## Material to process
★ ★ ★ ★
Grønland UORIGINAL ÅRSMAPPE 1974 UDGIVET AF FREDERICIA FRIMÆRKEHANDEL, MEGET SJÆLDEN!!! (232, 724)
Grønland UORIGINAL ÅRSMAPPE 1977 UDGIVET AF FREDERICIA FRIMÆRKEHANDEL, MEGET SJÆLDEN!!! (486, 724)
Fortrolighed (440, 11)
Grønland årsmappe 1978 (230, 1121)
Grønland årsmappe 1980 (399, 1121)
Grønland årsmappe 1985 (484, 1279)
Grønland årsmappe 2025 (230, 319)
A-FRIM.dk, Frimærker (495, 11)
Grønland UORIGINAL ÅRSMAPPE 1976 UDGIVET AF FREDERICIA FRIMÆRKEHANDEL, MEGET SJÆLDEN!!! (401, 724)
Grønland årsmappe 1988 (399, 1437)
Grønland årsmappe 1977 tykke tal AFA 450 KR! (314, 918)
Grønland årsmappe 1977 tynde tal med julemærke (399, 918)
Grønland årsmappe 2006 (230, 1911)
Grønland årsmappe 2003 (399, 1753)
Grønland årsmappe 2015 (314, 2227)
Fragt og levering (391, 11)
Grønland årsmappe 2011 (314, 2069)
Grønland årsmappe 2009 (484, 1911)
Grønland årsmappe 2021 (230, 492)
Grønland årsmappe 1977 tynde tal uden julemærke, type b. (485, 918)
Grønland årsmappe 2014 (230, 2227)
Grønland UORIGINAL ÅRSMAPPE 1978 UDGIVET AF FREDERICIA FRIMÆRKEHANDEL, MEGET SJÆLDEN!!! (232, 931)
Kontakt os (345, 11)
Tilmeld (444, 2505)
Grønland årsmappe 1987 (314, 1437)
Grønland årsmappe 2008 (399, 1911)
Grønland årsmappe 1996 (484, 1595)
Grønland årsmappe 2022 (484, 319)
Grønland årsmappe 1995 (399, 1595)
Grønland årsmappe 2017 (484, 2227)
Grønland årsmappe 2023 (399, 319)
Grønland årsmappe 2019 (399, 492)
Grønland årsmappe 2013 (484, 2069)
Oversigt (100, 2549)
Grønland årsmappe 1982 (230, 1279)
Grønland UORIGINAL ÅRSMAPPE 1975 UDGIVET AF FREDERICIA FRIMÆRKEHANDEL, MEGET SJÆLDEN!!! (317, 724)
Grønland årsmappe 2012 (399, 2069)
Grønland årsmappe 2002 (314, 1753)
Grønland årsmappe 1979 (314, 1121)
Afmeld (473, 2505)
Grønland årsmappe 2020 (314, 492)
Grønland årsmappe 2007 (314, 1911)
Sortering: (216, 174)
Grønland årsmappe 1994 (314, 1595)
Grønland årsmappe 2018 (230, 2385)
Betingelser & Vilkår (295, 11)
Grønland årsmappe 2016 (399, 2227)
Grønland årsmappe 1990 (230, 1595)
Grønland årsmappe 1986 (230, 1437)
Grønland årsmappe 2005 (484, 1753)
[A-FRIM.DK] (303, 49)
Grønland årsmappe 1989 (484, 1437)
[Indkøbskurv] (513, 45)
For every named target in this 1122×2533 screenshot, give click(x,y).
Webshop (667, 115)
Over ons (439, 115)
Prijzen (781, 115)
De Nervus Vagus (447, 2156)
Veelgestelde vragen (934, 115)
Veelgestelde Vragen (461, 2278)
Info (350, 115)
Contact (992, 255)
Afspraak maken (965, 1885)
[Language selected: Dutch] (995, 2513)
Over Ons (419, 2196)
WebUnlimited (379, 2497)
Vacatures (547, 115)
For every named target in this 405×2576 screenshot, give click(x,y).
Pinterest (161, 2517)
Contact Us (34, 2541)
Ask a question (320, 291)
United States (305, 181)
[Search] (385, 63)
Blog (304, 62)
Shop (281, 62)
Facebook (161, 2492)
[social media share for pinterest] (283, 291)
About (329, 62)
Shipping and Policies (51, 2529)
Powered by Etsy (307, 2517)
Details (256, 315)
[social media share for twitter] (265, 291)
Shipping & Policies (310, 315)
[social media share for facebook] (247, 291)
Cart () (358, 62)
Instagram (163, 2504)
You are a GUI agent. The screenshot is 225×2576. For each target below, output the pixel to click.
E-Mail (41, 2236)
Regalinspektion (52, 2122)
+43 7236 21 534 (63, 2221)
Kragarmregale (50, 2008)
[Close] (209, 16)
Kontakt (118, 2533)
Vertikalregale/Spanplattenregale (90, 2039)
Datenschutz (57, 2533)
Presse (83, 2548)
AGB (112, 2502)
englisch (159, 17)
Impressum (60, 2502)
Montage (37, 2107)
★ ★ ★ ★
Render every row above as a JSON list of strings, with one string per row and any blank lines omitted.

## Answer to the task
[
  "Grønland UORIGINAL ÅRSMAPPE 1974 UDGIVET AF FREDERICIA FRIMÆRKEHANDEL, MEGET SJÆLDEN!!! (232, 724)",
  "Grønland UORIGINAL ÅRSMAPPE 1977 UDGIVET AF FREDERICIA FRIMÆRKEHANDEL, MEGET SJÆLDEN!!! (486, 724)",
  "Fortrolighed (440, 11)",
  "Grønland årsmappe 1978 (230, 1121)",
  "Grønland årsmappe 1980 (399, 1121)",
  "Grønland årsmappe 1985 (484, 1279)",
  "Grønland årsmappe 2025 (230, 319)",
  "A-FRIM.dk, Frimærker (495, 11)",
  "Grønland UORIGINAL ÅRSMAPPE 1976 UDGIVET AF FREDERICIA FRIMÆRKEHANDEL, MEGET SJÆLDEN!!! (401, 724)",
  "Grønland årsmappe 1988 (399, 1437)",
  "Grønland årsmappe 1977 tykke tal AFA 450 KR! (314, 918)",
  "Grønland årsmappe 1977 tynde tal med julemærke (399, 918)",
  "Grønland årsmappe 2006 (230, 1911)",
  "Grønland årsmappe 2003 (399, 1753)",
  "Grønland årsmappe 2015 (314, 2227)",
  "Fragt og levering (391, 11)",
  "Grønland årsmappe 2011 (314, 2069)",
  "Grønland årsmappe 2009 (484, 1911)",
  "Grønland årsmappe 2021 (230, 492)",
  "Grønland årsmappe 1977 tynde tal uden julemærke, type b. (485, 918)",
  "Grønland årsmappe 2014 (230, 2227)",
  "Grønland UORIGINAL ÅRSMAPPE 1978 UDGIVET AF FREDERICIA FRIMÆRKEHANDEL, MEGET SJÆLDEN!!! (232, 931)",
  "Kontakt os (345, 11)",
  "Tilmeld (444, 2505)",
  "Grønland årsmappe 1987 (314, 1437)",
  "Grønland årsmappe 2008 (399, 1911)",
  "Grønland årsmappe 1996 (484, 1595)",
  "Grønland årsmappe 2022 (484, 319)",
  "Grønland årsmappe 1995 (399, 1595)",
  "Grønland årsmappe 2017 (484, 2227)",
  "Grønland årsmappe 2023 (399, 319)",
  "Grønland årsmappe 2019 (399, 492)",
  "Grønland årsmappe 2013 (484, 2069)",
  "Oversigt (100, 2549)",
  "Grønland årsmappe 1982 (230, 1279)",
  "Grønland UORIGINAL ÅRSMAPPE 1975 UDGIVET AF FREDERICIA FRIMÆRKEHANDEL, MEGET SJÆLDEN!!! (317, 724)",
  "Grønland årsmappe 2012 (399, 2069)",
  "Grønland årsmappe 2002 (314, 1753)",
  "Grønland årsmappe 1979 (314, 1121)",
  "Afmeld (473, 2505)",
  "Grønland årsmappe 2020 (314, 492)",
  "Grønland årsmappe 2007 (314, 1911)",
  "Sortering: (216, 174)",
  "Grønland årsmappe 1994 (314, 1595)",
  "Grønland årsmappe 2018 (230, 2385)",
  "Betingelser & Vilkår (295, 11)",
  "Grønland årsmappe 2016 (399, 2227)",
  "Grønland årsmappe 1990 (230, 1595)",
  "Grønland årsmappe 1986 (230, 1437)",
  "Grønland årsmappe 2005 (484, 1753)",
  "[A-FRIM.DK] (303, 49)",
  "Grønland årsmappe 1989 (484, 1437)",
  "[Indkøbskurv] (513, 45)",
  "For every named target in this 1122×2533 screenshot, give click(x,y).",
  "Webshop (667, 115)",
  "Over ons (439, 115)",
  "Prijzen (781, 115)",
  "De Nervus Vagus (447, 2156)",
  "Veelgestelde vragen (934, 115)",
  "Veelgestelde Vragen (461, 2278)",
  "Info (350, 115)",
  "Contact (992, 255)",
  "Afspraak maken (965, 1885)",
  "[Language selected: Dutch] (995, 2513)",
  "Over Ons (419, 2196)",
  "WebUnlimited (379, 2497)",
  "Vacatures (547, 115)",
  "For every named target in this 405×2576 screenshot, give click(x,y).",
  "Pinterest (161, 2517)",
  "Contact Us (34, 2541)",
  "Ask a question (320, 291)",
  "United States (305, 181)",
  "[Search] (385, 63)",
  "Blog (304, 62)",
  "Shop (281, 62)",
  "Facebook (161, 2492)",
  "[social media share for pinterest] (283, 291)",
  "About (329, 62)",
  "Shipping and Policies (51, 2529)",
  "Powered by Etsy (307, 2517)",
  "Details (256, 315)",
  "[social media share for twitter] (265, 291)",
  "Shipping & Policies (310, 315)",
  "[social media share for facebook] (247, 291)",
  "Cart () (358, 62)",
  "Instagram (163, 2504)",
  "You are a GUI agent. The screenshot is 225×2576. For each target below, output the pixel to click.",
  "E-Mail (41, 2236)",
  "Regalinspektion (52, 2122)",
  "+43 7236 21 534 (63, 2221)",
  "Kragarmregale (50, 2008)",
  "[Close] (209, 16)",
  "Kontakt (118, 2533)",
  "Vertikalregale/Spanplattenregale (90, 2039)",
  "Datenschutz (57, 2533)",
  "Presse (83, 2548)",
  "AGB (112, 2502)",
  "englisch (159, 17)",
  "Impressum (60, 2502)",
  "Montage (37, 2107)"
]